# Problem description:
Format the material below as a Markdown table with the columns "Row" and "Line," beginning at the line that contains "Screen dimensions: 442x419" and continuing through the end of the material, skipping any blank lines. Leave the pictures out of the table.

Records to use start

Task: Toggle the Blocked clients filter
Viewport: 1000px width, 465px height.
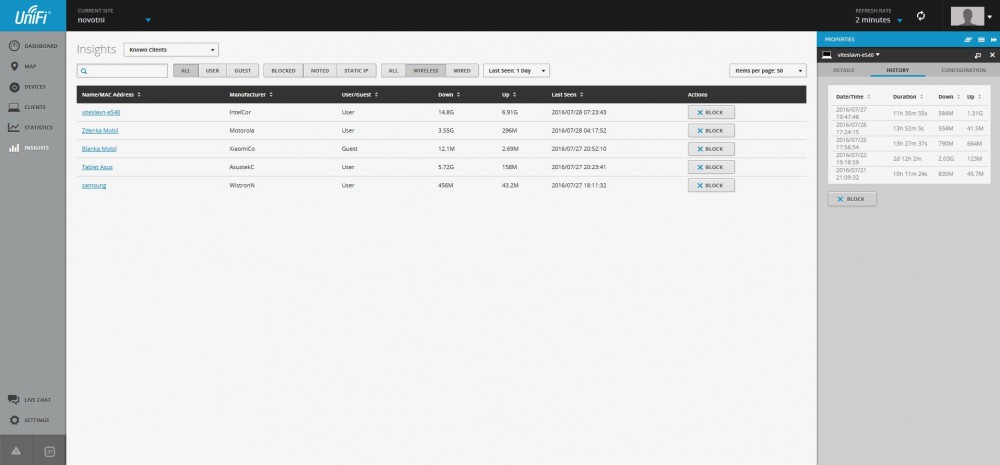Action: (x=283, y=71)
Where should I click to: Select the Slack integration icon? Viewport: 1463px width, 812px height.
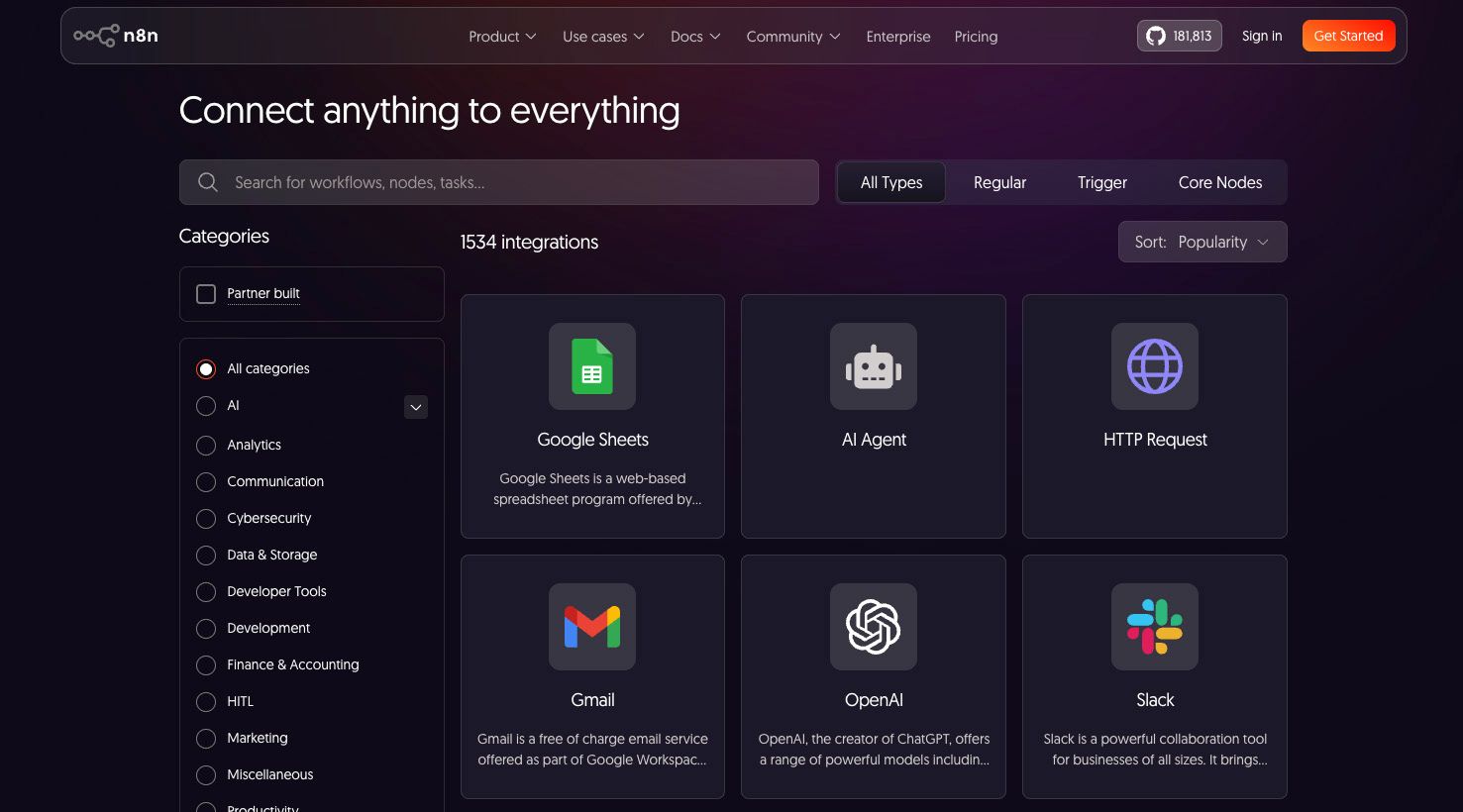pos(1154,626)
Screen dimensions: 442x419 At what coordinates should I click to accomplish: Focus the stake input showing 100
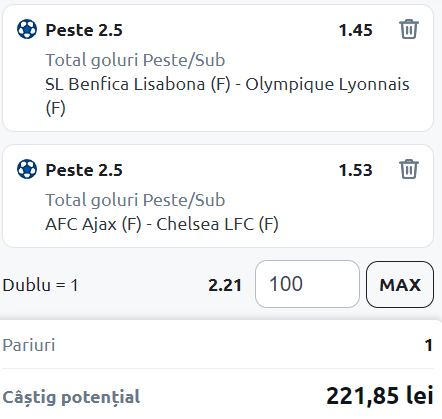[307, 284]
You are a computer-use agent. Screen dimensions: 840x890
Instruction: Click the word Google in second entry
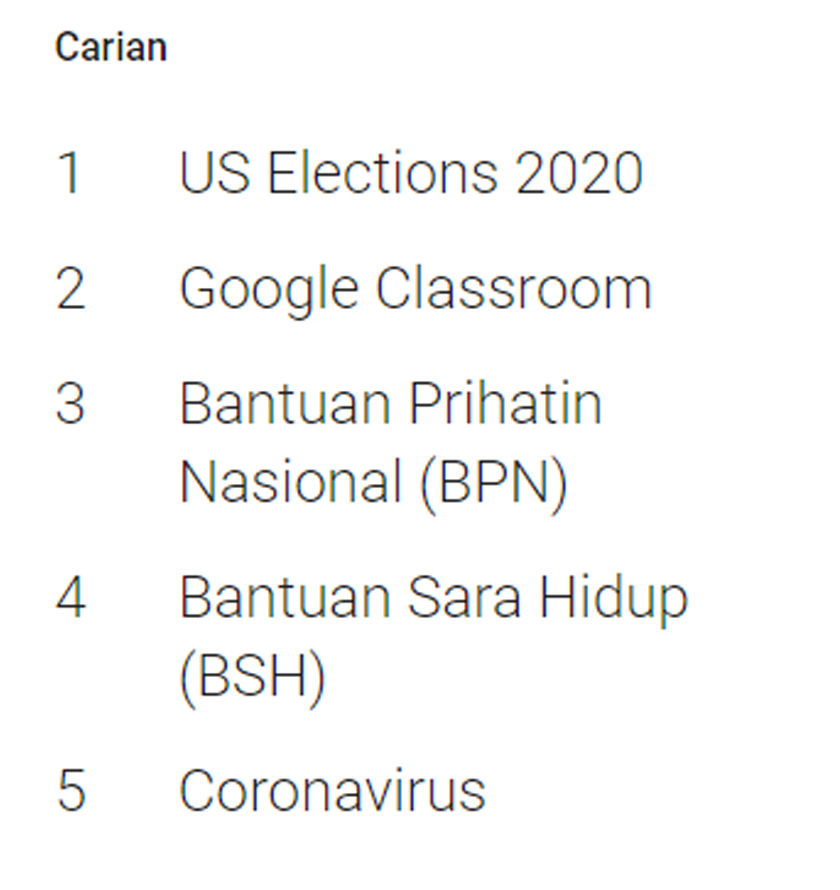click(x=269, y=290)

Records to use end

# Task answer:
| Row | Line |
|---|---|
| 1 | Screen dimensions: 442x419 At what coordinates should I click to accomplish: Focus the stake input showing 100 |
| 2 | [307, 284] |
| 3 | You are a computer-use agent. Screen dimensions: 840x890 |
| 4 | Instruction: Click the word Google in second entry |
| 5 | click(x=269, y=290) |